# START OF Document segment

Value, Compromises and Learning To Shoot

Here are some less-than-obvious values to good equipment.

  • The bullet goes where the gun was aimed when the hammer was released.

That should be obvious but, as a beginner I knew my wobble was much worse than the inaccuracy of the gun. My “off the shelf” Springfield Armory “Mil-Spec” 1911 (the Parkerized version) would shoot a 6-8" group at 50 yards. That was good enough for scores of 8, 9, 10 and X. Pretty good.

My ability to hold, however, allowed shots to range out beyond the 7 ring, and occasionally, spasmodically, worse. When you then combine me with the gun, a target in which every hole actually scores is not bad, and one in which most shots are in the black is a truly good thing. And, in Timed Fire, I’ve even hit 90+ every now and then with that gun.

But the gun was frustrating. On those (still) rare occasions when I know my trigger control was good and the shot was released with the sights close to the center of my aiming area, when the hole appeared several inches out from the bull, I couldn’t know if it was me or the gun. Maybe I saw the iron sights wrong, had the front sight slightly left or right of center, or maybe I pushed the nose of the gun out of alignment in that fraction of a second between sear-release and hammer-impact.

I didn’t know, I couldn’t tell, I wasn’t sure what to fix.

  • The bullet goes where the gun was aimed when the hammer was released.

When the round punches low and left on the target, for a right-handed shooter such as myself, that almost certainly means I jerked the gun and the “fix” is obvious: I need to regain that unconscious shot release that is oh so fleeting at my level of experience. I’ve done it a couple of times, I’ve felt it happen and known the feeling of surprise, not because I wasn’t prepared which does cause surprise but not for the right reason, but because it really felt like I was letting someone else do the trigger. All I had to do was hold it on the right area of the target until they released the shot.

The mental game I play that works, at least occasionally for me, is to get everything ready and then say to myself, “Let the monkey shoot now.” The “monkey” does the trigger, not me. I truly don’t know if, ever, the gun is going to fire. I just hold it in the aiming area and, well, I wait and either the shot goes (and I’m surprised), or I get tired of holding and abort the shot.

  • The bullet goes where the gun was aimed when the hammer was released.

The ‘smith who made the gun shoot this well – thank you, Frank Glenn – knows what the gun is capable of doing so if I later show up at his door complaining, he will know I’m an idiot.

Frank will probably listen politely – he’s a gentleman – and may volunteer to check the gun but, in the end, he will know what needs work (me) and what doesn’t (the gun).

# END OF Document segment

Work instructions: Extend the essay above on pistol accuracy and learning to shoot, picking up right after its final sentence.

# START OF Entries supplied

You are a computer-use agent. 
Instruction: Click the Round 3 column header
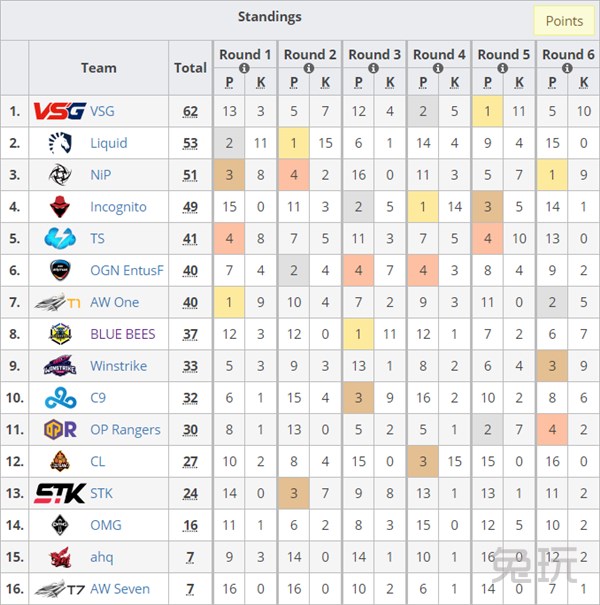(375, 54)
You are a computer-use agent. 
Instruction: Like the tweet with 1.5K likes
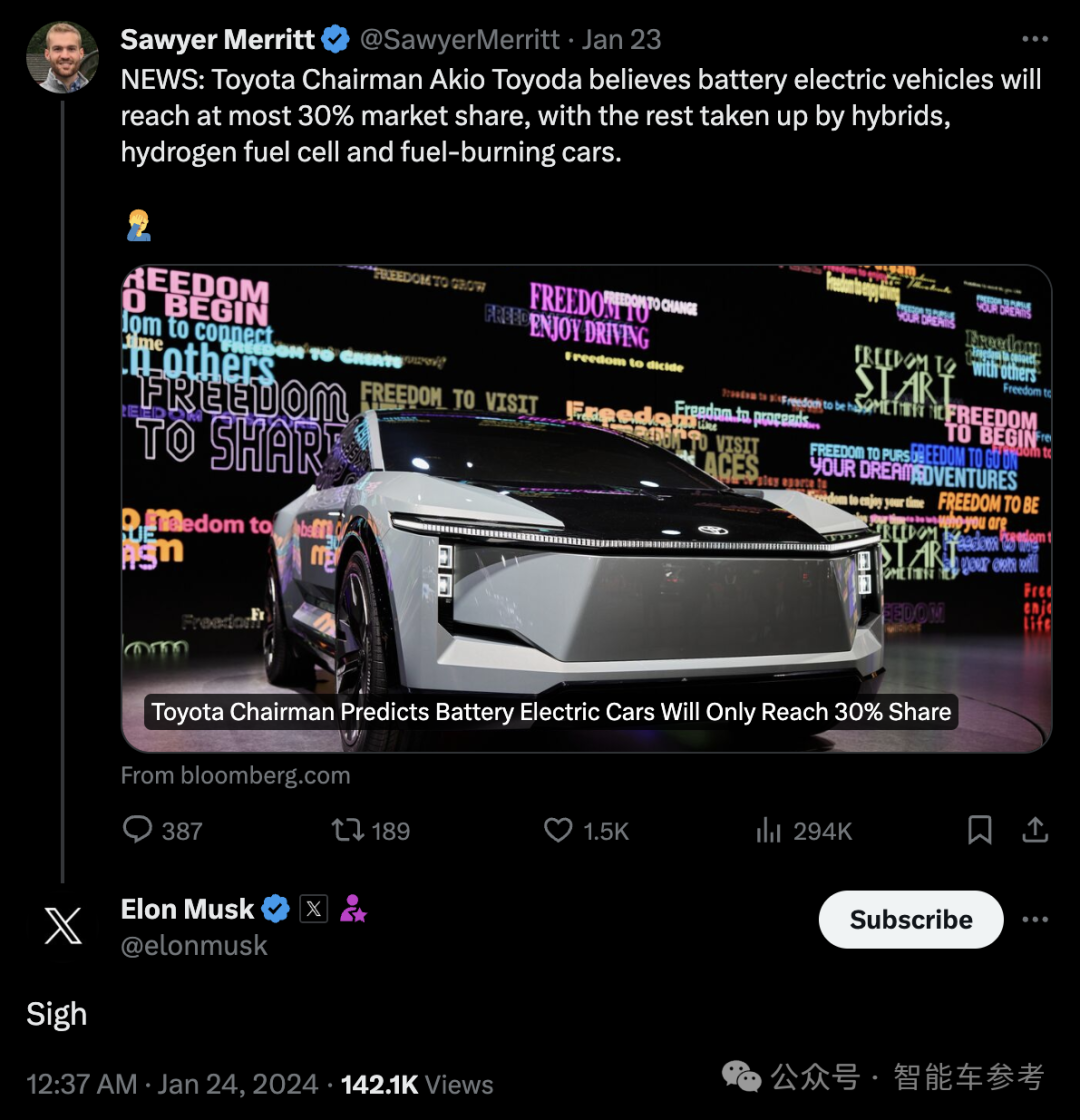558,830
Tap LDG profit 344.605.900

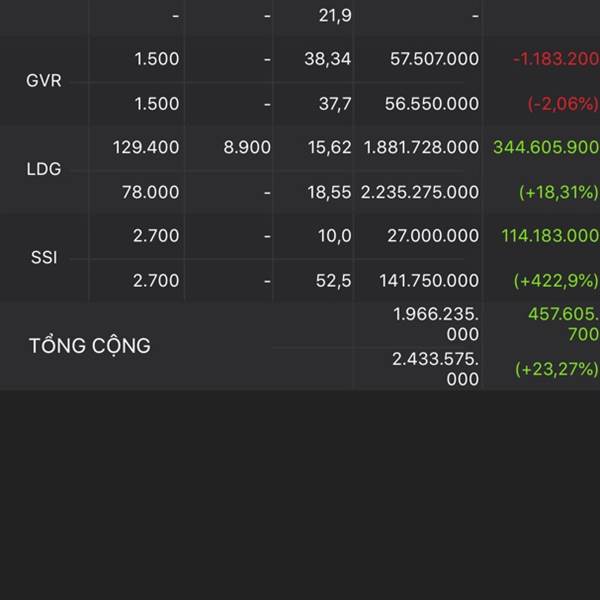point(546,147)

# END OF Entries supplied
# START OF Entries supplied

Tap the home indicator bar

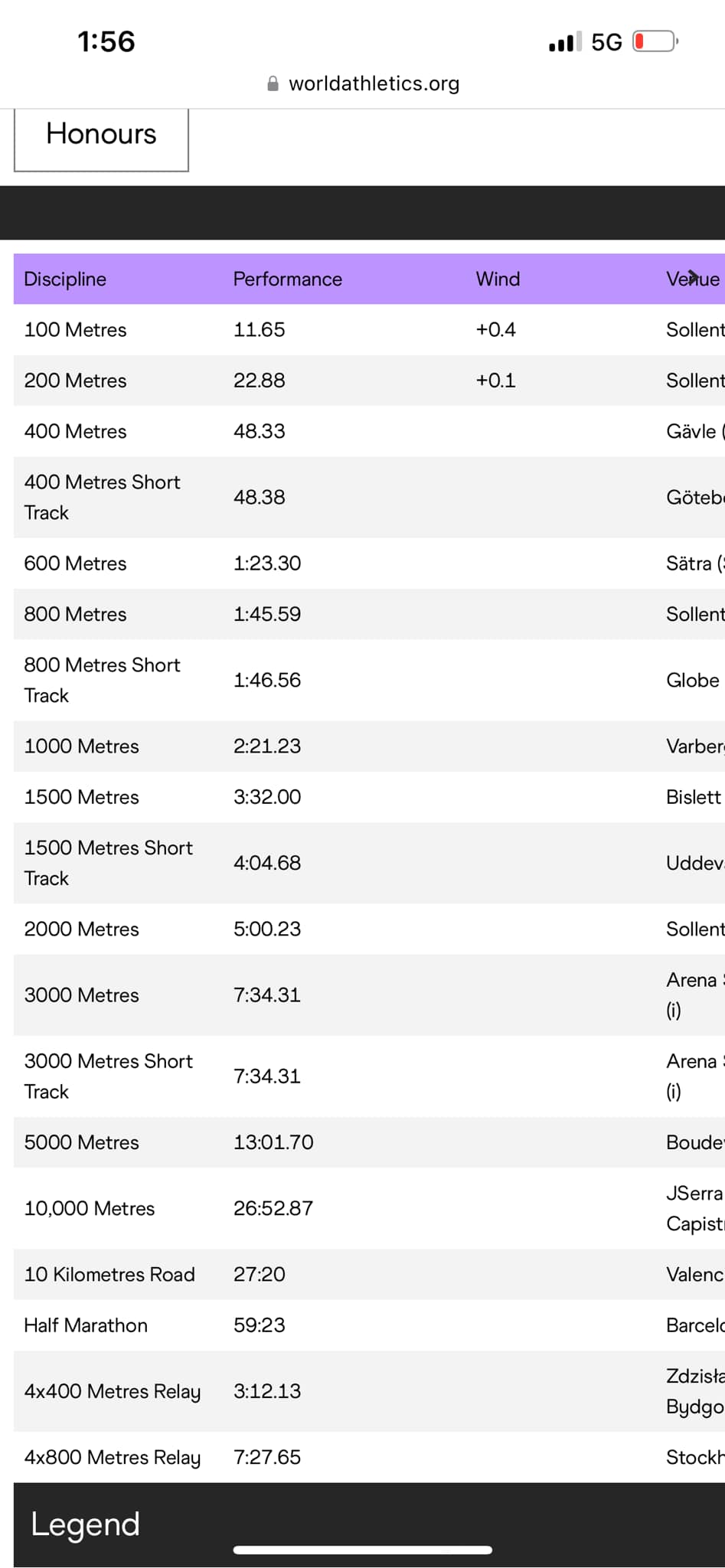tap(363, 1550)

# END OF Entries supplied
# START OF Entries supplied

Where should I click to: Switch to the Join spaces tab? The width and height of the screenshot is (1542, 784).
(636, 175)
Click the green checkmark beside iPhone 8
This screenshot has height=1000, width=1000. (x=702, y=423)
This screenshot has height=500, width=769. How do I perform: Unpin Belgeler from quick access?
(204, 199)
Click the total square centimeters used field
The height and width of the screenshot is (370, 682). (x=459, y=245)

# END OF Entries supplied

Answer to the problem:
For a Bullseye shooter, good equipment is a mirror. Through my newly reworked 1911 that, as of yesterday, has a Kart barrel, competition bushing, tightened slide-to-frame fit and the critical eye and sensitive touch of the expert gunsmith, I can now see each aberration, each mistake, each goof in what I do.

The gun says, “You jerked me.”

The gun says, “You anticipated that shot.”

The gun says, “You steered the muzzle left on that one.”

And the gun says, “What the h#$$ was that – did you sneeze or what? Sheesh! Come on, get in the game. You know what to do. Point me at the right spot on the target, release the shot without disturbing that, and, brother you can bet your last dime that I’m gonna do my job and put that bullet dead on. Now let’s try that again.”

Q: Can you compromise on expense while still a beginner?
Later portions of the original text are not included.